▸ **Set exercise**:
Substitute "Billing address" for "Card number" in the lines of the listing between the line holding "You are a computer-use" and the line holding "pos(830,489)", inclusive, and give those lines again with everything else unchanged. Leave the pictures out of your answer.

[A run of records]
_____

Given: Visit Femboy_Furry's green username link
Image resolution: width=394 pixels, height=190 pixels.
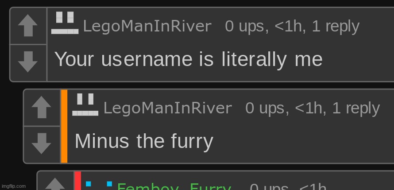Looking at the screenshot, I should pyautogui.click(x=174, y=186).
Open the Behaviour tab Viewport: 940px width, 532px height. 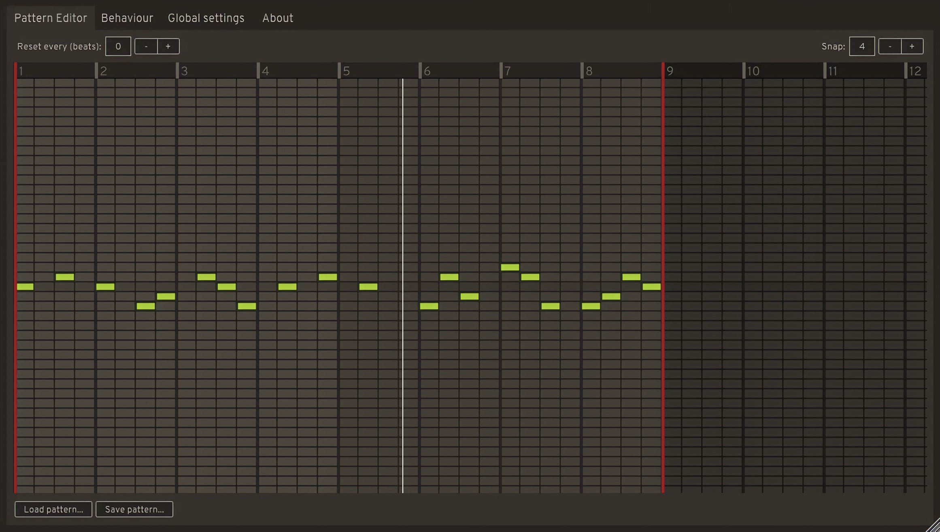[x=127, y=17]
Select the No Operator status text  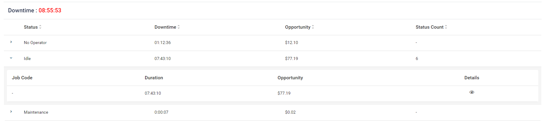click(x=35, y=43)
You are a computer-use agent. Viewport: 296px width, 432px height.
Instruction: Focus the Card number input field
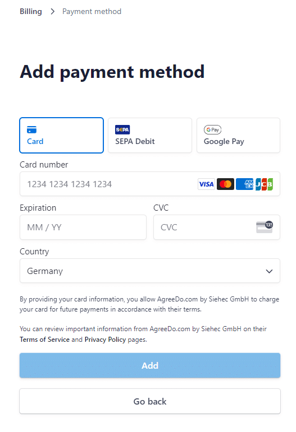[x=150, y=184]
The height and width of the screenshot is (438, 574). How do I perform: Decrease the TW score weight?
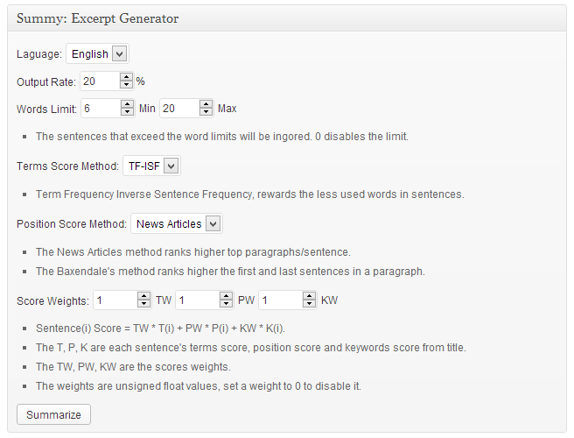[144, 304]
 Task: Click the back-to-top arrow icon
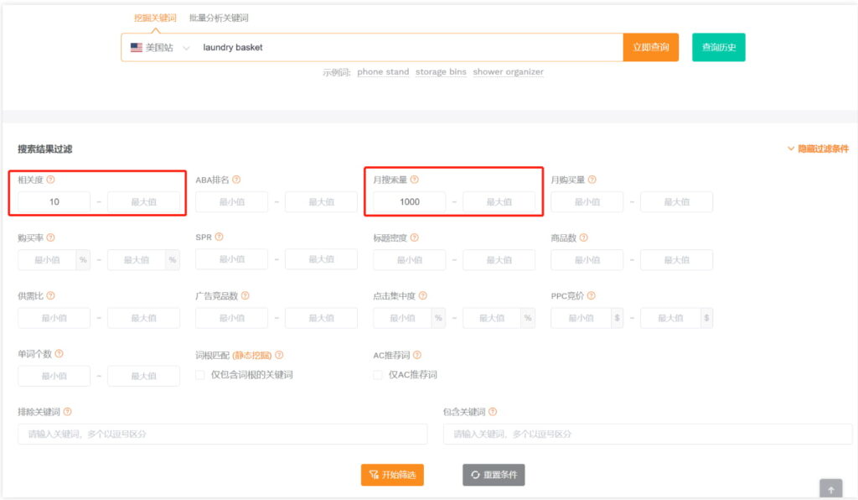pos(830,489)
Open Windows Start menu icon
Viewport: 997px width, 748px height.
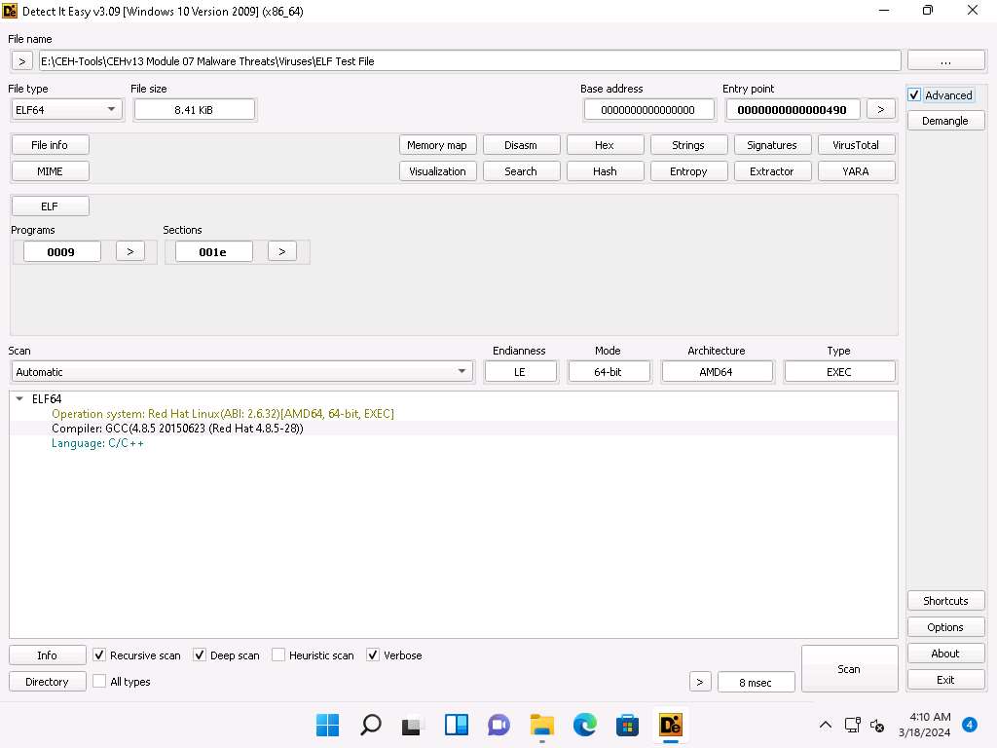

_____

▸ **Exercise answer**:
You are a computer-use agent. Viewport: 296px width, 432px height.
Instruction: Focus the Billing address input field
[x=150, y=184]
The height and width of the screenshot is (438, 574). How do I perform: Decrease the TW score weight?
[144, 304]
 Task: Click the back-to-top arrow icon
pos(830,489)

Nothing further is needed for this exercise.